• **WORK INSTRUCTIONS**
Please copy out every line in the records below that includes the word "file".

• **DATA SUPPLIED**
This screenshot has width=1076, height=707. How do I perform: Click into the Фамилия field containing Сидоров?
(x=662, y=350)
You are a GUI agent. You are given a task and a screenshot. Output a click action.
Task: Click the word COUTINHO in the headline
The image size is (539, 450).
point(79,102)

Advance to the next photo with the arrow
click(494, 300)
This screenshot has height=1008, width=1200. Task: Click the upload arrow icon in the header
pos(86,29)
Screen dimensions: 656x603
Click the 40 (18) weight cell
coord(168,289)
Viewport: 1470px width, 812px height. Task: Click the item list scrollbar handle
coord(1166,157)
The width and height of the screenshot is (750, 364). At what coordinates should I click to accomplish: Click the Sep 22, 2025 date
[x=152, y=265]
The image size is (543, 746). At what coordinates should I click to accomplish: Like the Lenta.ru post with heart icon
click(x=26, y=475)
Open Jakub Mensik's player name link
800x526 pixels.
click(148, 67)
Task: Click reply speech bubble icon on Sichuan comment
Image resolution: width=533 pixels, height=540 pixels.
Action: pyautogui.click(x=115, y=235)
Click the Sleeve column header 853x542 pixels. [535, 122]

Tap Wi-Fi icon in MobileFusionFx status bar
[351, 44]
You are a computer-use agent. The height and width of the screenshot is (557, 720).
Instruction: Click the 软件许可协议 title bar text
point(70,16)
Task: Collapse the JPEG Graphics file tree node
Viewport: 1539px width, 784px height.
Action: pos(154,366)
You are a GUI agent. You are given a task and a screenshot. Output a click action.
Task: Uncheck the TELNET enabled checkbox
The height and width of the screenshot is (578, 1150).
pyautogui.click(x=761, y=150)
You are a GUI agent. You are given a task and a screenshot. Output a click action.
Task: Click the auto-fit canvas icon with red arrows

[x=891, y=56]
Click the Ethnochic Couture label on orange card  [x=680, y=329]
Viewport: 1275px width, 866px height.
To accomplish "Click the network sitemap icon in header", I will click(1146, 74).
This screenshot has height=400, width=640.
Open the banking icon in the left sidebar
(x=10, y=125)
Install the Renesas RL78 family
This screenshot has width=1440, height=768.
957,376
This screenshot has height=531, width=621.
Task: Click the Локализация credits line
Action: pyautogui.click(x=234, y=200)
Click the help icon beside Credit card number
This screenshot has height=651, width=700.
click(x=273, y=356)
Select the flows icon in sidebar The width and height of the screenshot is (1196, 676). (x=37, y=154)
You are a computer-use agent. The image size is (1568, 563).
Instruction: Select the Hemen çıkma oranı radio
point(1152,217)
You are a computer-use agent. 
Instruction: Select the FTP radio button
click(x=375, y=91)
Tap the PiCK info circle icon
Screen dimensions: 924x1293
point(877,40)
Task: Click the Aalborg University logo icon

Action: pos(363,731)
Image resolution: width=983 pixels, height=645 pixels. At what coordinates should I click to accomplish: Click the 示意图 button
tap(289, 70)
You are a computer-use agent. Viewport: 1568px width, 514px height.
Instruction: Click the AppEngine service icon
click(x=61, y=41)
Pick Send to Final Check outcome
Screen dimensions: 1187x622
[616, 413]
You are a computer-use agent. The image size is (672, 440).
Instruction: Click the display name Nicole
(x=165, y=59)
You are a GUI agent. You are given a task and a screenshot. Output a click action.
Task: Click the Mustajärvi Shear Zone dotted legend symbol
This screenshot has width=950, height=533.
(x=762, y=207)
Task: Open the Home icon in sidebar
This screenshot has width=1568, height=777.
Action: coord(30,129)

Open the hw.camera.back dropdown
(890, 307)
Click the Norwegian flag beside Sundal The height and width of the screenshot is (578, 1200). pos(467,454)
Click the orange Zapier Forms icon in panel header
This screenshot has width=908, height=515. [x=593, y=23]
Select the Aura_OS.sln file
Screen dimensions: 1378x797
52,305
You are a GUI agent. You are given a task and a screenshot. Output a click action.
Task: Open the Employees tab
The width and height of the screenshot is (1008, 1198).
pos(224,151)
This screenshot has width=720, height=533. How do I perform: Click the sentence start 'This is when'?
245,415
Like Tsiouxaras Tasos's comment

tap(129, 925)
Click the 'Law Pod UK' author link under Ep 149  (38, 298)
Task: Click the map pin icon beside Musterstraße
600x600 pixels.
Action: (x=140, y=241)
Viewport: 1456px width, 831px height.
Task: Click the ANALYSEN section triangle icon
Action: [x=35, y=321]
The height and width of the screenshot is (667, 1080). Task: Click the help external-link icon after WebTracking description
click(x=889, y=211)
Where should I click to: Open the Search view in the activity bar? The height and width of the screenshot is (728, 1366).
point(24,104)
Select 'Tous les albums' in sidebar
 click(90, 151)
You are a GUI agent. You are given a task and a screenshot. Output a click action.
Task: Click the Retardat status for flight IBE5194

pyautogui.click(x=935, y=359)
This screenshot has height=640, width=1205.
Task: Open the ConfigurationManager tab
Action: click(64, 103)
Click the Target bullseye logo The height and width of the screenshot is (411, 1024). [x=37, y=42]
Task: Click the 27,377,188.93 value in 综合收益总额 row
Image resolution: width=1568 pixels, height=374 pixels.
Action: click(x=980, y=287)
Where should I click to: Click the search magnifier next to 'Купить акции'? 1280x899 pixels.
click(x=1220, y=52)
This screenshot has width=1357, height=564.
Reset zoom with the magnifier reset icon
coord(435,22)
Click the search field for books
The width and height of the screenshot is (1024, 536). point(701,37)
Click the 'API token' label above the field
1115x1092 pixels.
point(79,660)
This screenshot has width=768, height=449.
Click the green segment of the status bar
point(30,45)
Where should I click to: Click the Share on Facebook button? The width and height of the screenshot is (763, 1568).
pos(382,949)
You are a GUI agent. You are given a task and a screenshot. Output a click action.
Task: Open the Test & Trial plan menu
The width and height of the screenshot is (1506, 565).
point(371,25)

• **OUTPUT**
Task: Collapse the JPEG Graphics file tree node
Select the Aura_OS.sln file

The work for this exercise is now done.